Nouveau revers pour le gouvernement britannique, la justice a déclaré jeudi « illégal » le projet controversé d’expulser vers le Rwanda les migrants arrivés illégalement au Royaume-Uni, mais le Premier ministre Rishi Sunak a immédiatement annoncé vouloir saisir la Cour suprême.
Ce projet, déjà retardé par la justice européenne, est l’une des mesures phares du gouvernement conservateur qui s’est fixé comme priorité de lutter contre l’immigration illégale dans le pays et en particulier les arrivées par la Manche à bord de petites embarcations.
La cour d’appel a estimé que le Rwanda ne peut en l’état être considéré comme un « pays tiers sûr » car il existe « un risque réel que les personnes envoyées au Rwanda soient renvoyées dans leur pays d’origine où elles étaient en proie à des persécutions et autres traitements inhumains ».
Toute expulsion vers le Rwanda constituerait « une violation » de l’article 3 de la Convention européenne des droits de l’Homme, qui dispose que « personne ne peut infliger à quiconque des blessures ou des tortures », a estimé la cour d’appel.
« A moins et jusqu’à ce que les déficiences de son processus d’asile soient corrigées, envoyer des demandeurs d’asile au Rwanda sera illégal », conclut la cour dans un résumé du jugement.
Gouvernement déterminé
Mais le gouvernement n’entend pas laisser tomber ce projet, présenté alors que Boris Johnson était Premier ministre.
Le Premier ministre britannique Rishi Sunak s’est dit « en désaccord fondamental » avec cette décision et a annoncé que son gouvernement allait demander la permission de saisir la Cour suprême.
« La politique de ce gouvernement est très simple, c’est ce pays, et votre gouvernement, qui doit décider qui vient ici, pas les gangs de malfaiteurs », a-t-il déclaré dans un communiqué, affirmant qu’il ferait « tout ce qui est nécessaire » pour la mettre en oeuvre. « Le Rwanda est un pays sûr », a-t-il insisté.
La ministre de l’Intérieur Suella Braverman, tenante d’une ligne dure sur l’immigration, s’est elle aussi dite « déterminée à aboutir ». « Je ne reculerai pas », a-t-elle assuré.
En dépit des promesses du Brexit de « reprendre le contrôle » des frontières, plus de 45.000 migrants ont traversé la Manche depuis la France à bord de petites embarcations en 2022, un record. Et ils sont plus de 11.000 cette année à avoir fait de même.
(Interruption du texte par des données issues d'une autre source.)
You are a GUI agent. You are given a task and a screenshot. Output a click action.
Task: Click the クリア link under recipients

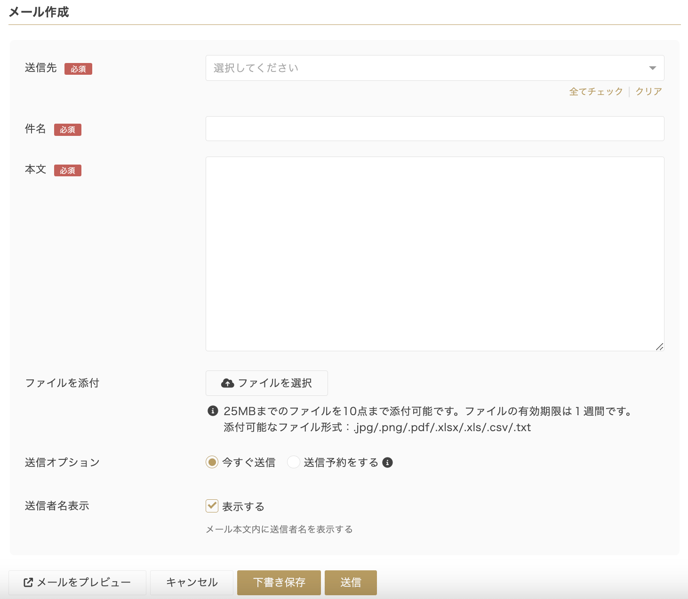[648, 92]
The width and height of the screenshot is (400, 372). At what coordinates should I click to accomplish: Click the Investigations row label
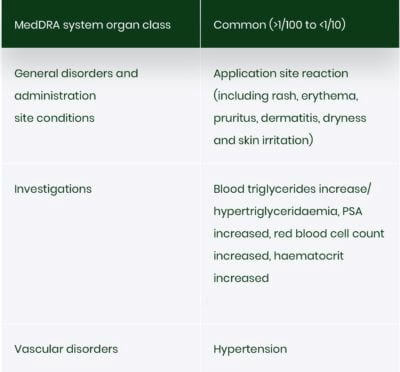53,189
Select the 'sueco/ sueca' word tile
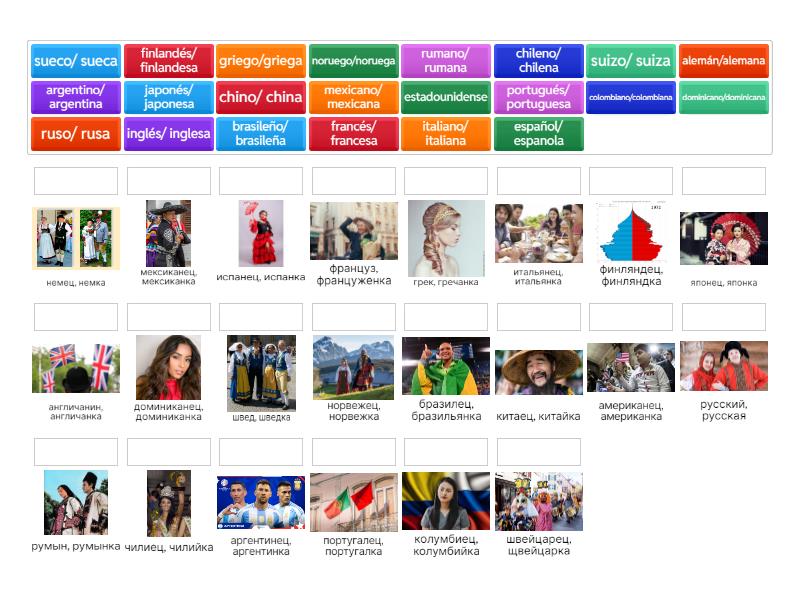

En 2021, 27 personnes ont perdu la vie en essayant de traverser ce détroit, l’un des plus fréquentés du monde. Au moins quatre autres sont morts l’an dernier.
Malgré cette décision, « le Rwanda reste pleinement engagé pour faire que ce partenariat » avec le Royaume-Uni « fonctionne », a déclaré à l’AFP la porte-parole du gouvernement rwandais, Yolande Makolo.
« Si cette décision appartient en dernier ressort à la justice britannique, nous contestons le fait que le Rwanda ne soit pas considéré comme un pays sûr pour les réfugiés et demandeurs d’asile », a-t-elle ajouté.
En matière de droits humains, le Rwanda est toutefois régulièrement épinglé pour sa dure répression des oppositions politiques et son non respect de la liberté d’expression.
« Rare bonne nouvelle »
Le Haut commissariat aux réfugiés (HCR) des Nations unies a « salué » la décision de la cour d’appel dans un communiqué, répétant ses « inquiétudes sur l’externalisation des obligations (du pays) en matière d’asile ».
Saluant une « rare bonne nouvelle dans le sinistre paysage des droits humains au Royaume-Uni », la directrice de l’ONG Human Rights Watch dans le pays, Yasmine Ahmed, a exhorté la ministre de l’Intérieur Suella Braverman à « abandonner ce rêve fiévreux, impraticable et contraire à l’éthique ».
« Plutôt que de traiter les êtres humains comme une cargaison qu’il expédie ailleurs, (le gouvernement) devrait (…) mettre fin à l’environnement hostile envers les réfugiés et les demandeurs d’asile ».
En décembre dernier, la Haute Cour de Londres avait donné son feu vert à l’expulsion de certains migrants illégaux vers le Rwanda.
Mais les juges avaient accepté que soit examiné l’appel de plusieurs requérants et de l’association Charity Aid, qui apporte un soutien juridique aux demandeurs d’asile et dénonce un projet « injuste » et les risques de persécutions des demandeurs d’asile expulsés au Rwanda.
Aucune expulsion n’a encore eu lieu. Un premier vol prévu en juin 2022 avait été annulé après une décision de la Cour européenne des droits de l’Homme (CEDH).